Con el pitazo final del partido y un marcador de 0-0, entre Nacional y Millonarios, un frío helado recorrió el Atanasio Girardot, de esos fríos que son capaces de sacar los temores más íntimos de los hinchas. Ese frío avanzó por las tribunas, la cancha, los alrededores y todas las montañas. Invadió el cuerpo de los hinchas verdes, que quedaron con una angustia en el alma, mientras los azules, a la distancia, preparan sus agitados corazones, y sus gargantas, para la final de las finales, la batalla definitiva del sábado, la que decretará el nuevo campeón.
Arrancó el partido, la final tan esperada, y las dos caballerizas dieron un paso al frente. Once corazones verdes contra once corazones azules. Choque de dos ejércitos en un campo de precauciones. ¿Quién arriesga primero?, parecían desafiarse los dos equipos, nadie quería tener la primera granada en su campo.

La petición = Según el fragmento del texto, ¿con qué marcador terminó el partido entre Nacional y Millonarios?

(Entradas de un conjunto de datos)
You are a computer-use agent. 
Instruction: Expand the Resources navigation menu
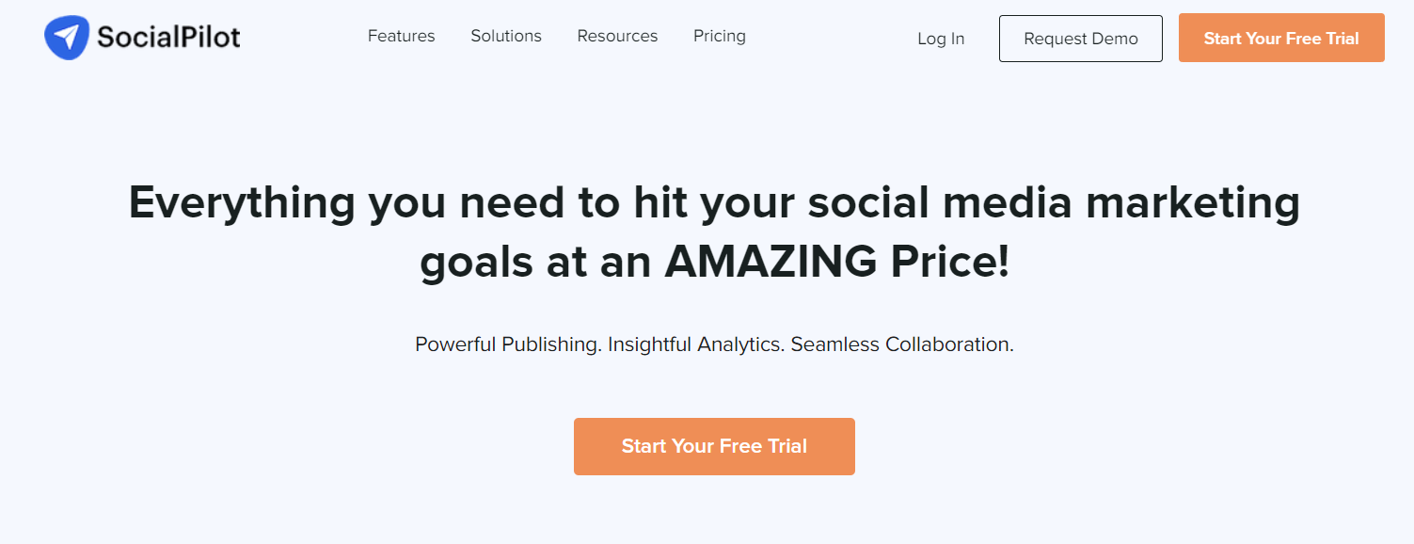pos(618,36)
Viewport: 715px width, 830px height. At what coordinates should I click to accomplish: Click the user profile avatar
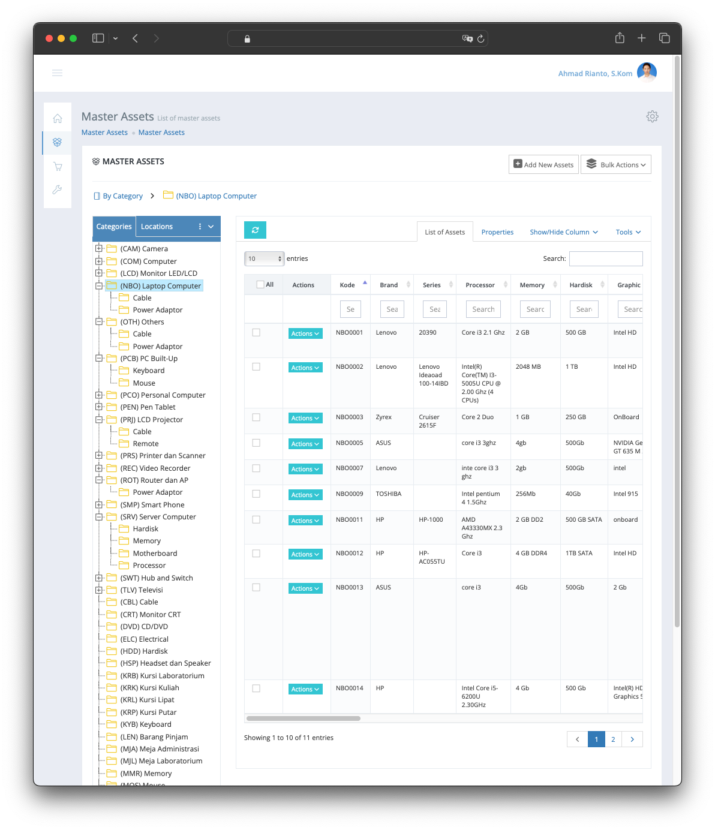(647, 73)
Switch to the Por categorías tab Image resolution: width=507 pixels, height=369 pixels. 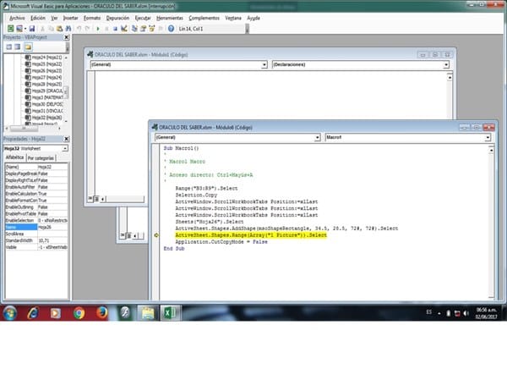tap(41, 157)
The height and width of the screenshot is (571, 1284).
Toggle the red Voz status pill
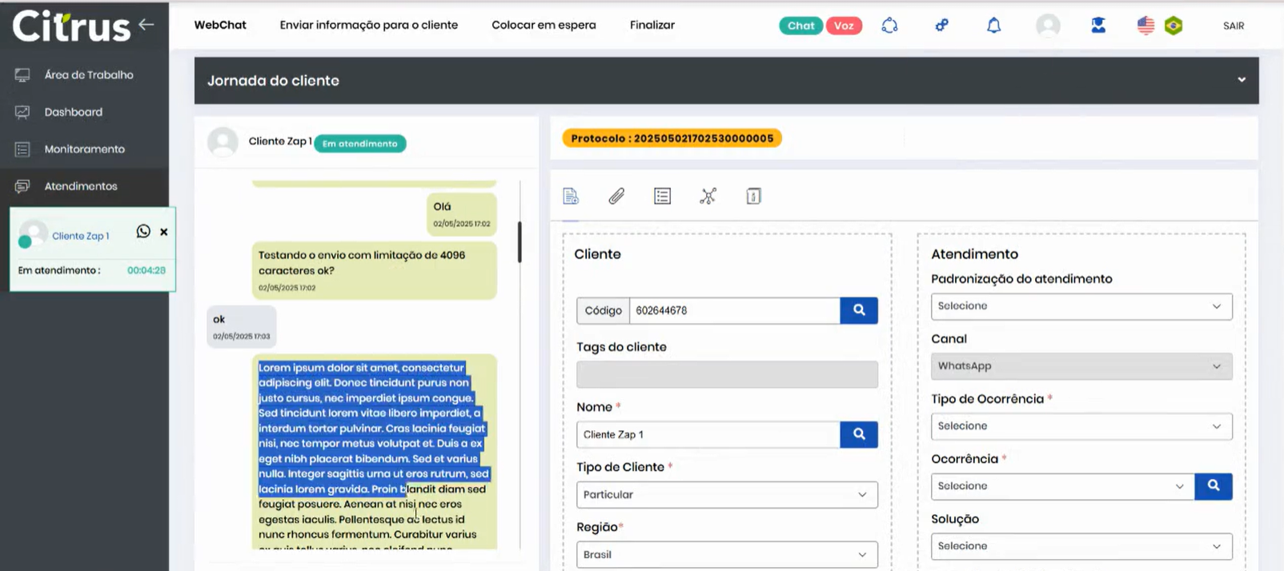coord(844,26)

Resultado final = Terminó 0-0.